In 1997, Schmeiser discovered, while routinely spraying herbicide along a ditch, that some of his canola plants had become herbicide-resistant - contaminated by pollen from Monsanto's patented herbicide-resistant canola. In August 1998, Monsanto launched a lawsuit against Schmeiser for patent infringement, alleging that Schmeiser had acquired and planted seeds containing patented genes without a license, and then sold harvested seed, thus infringing the company's patent. Mr. Schmeiser has become a globally known figure during his long legal battle with Monsanto.

In March 2001, the Federal Court of Canada ruled that Schmeiser was liable for having infringed Monsanto's patent. While the court found no evidence that Schmeiser had deliberately contaminated his crops with Monsanto seed, it ruled that the fact that Schmeiser had planted seeds containing patented genes meant Schmeiser had violated Monsanto's patent, regardless of how the genetic material got into the farmer's crops.

Schmeiser appealed the decision, and in May 2002 his case was heard in the Federal Court of Appeal, which upheld the lower court's decision. Schmeiser appealed again, and in January 2004 his case went before the Supreme Court of Canada.

Three main issues were deliberated by the Canadian Supreme Court:

1) The validity and scope of genetic patents - whether or not life forms may be patented.

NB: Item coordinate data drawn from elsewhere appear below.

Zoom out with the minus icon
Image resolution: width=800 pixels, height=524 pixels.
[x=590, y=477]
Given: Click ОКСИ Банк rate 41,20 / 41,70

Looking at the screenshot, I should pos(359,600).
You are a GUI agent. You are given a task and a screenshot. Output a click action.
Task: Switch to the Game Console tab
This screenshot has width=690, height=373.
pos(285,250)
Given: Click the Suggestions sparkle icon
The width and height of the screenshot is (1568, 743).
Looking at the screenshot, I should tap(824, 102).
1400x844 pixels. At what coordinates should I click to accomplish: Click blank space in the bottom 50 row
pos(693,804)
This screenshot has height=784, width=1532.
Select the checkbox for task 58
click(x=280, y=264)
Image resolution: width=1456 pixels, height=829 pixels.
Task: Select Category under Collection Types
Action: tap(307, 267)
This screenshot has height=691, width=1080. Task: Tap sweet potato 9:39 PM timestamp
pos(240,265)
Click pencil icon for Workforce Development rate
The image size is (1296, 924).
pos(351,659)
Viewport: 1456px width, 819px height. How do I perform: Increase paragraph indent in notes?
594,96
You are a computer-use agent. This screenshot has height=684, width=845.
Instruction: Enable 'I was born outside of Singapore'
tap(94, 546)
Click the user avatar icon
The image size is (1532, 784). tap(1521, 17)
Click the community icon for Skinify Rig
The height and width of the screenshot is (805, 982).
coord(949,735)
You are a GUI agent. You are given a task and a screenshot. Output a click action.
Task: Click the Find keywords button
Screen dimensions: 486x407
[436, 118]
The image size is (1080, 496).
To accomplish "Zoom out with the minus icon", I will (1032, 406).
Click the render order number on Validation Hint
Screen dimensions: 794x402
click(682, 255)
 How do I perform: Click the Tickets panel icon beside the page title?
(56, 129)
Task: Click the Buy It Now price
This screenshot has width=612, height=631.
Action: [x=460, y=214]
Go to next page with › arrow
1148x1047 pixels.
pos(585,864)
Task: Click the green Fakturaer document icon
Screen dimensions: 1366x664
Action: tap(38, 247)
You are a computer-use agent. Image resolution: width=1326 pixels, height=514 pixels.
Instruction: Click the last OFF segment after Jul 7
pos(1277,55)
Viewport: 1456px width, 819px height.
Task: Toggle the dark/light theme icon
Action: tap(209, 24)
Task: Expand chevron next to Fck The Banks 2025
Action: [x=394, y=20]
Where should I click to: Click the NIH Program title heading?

2) What kind of use constitutes infringement? Schmeiser argued that since he never sprayed his plants with Roundup, and thus never took advantage of their herbicide resistance, he never benefited in any way from the presence of Monsanto's patented material in his crops. In this case, Schmeiser argued that as he did not exploit Monsanto's invention, he did not infringe Monsanto's patent.

3) The "innocent bystander" problem. Schmeiser argued that where patented material passively and inadvertently mixes with personal property, the property holder should not be held accountable to the patent holder. Instead, in such cases the innocent bystander should be protected by an implied license from the patent holder.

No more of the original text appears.